One option is to distribute coal to final-end users across the country. But to do that, railroad lines have to be installed. New track construction is between $1 million and $2 million per mile, according to the Aberdeen Carolina & Western Railway Company. That is depending on the company constructing the track.


   Coal has many important uses worldwide, said Bates. The most significant uses of coal are in electricity generation, steel production, cement manufacturing and as a liquid, according to the World Coal Association.


   Other uses of coal include alumina refineries, paper manufacturers, and the chemical and pharmaceutical industries.


   “So, there’s technology out there that can utilize coal differently than generating electricity,” Bates said. “However, that technology costs so much.

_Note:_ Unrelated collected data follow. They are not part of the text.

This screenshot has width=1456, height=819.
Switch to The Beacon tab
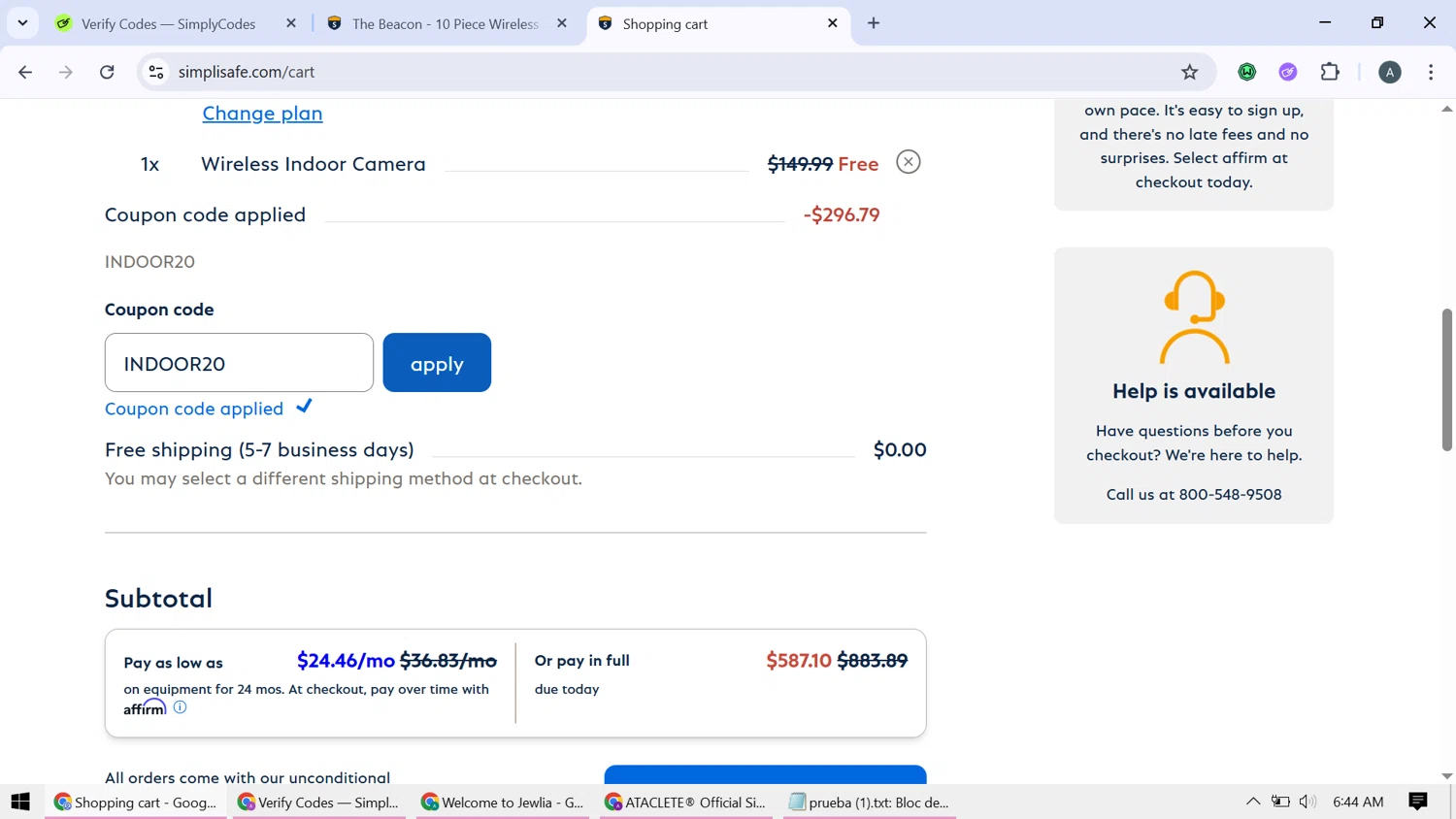click(x=445, y=24)
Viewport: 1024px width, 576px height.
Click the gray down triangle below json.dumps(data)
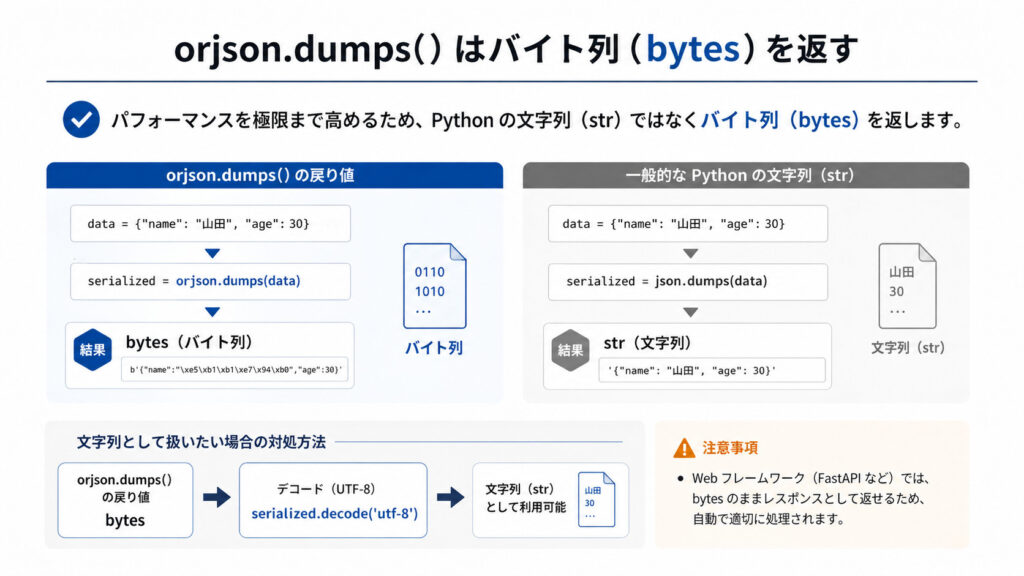690,312
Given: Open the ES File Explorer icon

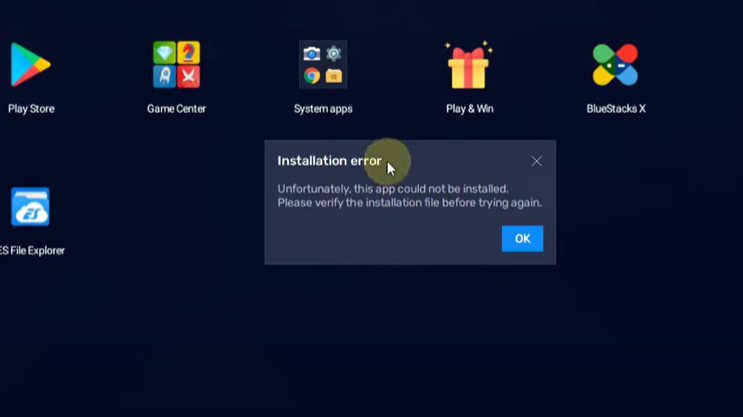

That’s why there’s nobody doing it because it costs so much to do. We’re talking about hundreds of millions of dollars, today, to go down that path.”


   The technology is there but someone has to come up with the money to do all those things, said Bates. For that reason, the Nation’s focus is looking for owners and operators for NGS beyond December 2019.


   But the plaintiffs are also seeking judicial review of OSMRE’s October decision to renew the operating permit for Kayenta Mine to July 2020 and seek judicial review of the agency’s environmental assessment and finding of no significant impact.


   “(These) documents fail to analyze the environmental impacts of permanent mine closure on reclamation of the Kayenta Coal Mine, including the connection action of closure of NGS,” the complaint states. “OSMRE failed to take the required ‘hard look’ at the impacts of permanent closure of the Kayenta Coal Mine on reclamation of mined lands and waters post-closure on Dec. 22, 2019, as required by (the) National Environmental Policy Act.”


   The Hopi Tribe, Peabody Western Coal Company, and the United Mine Workers of America early last month also filed a lawsuit in federal court arguing that the Central Arizona Project should continue buying power from NGS.


   The plaintiffs stated in their complaint that the Hopi Tribe made their lands available for the mine with the understanding that NGS would create revenues for the tribe for several more decades until at least 2044.


   “The revenue helps the federal government fulfill its trust responsibilities to the Hopi Tribe,” the complaint reads.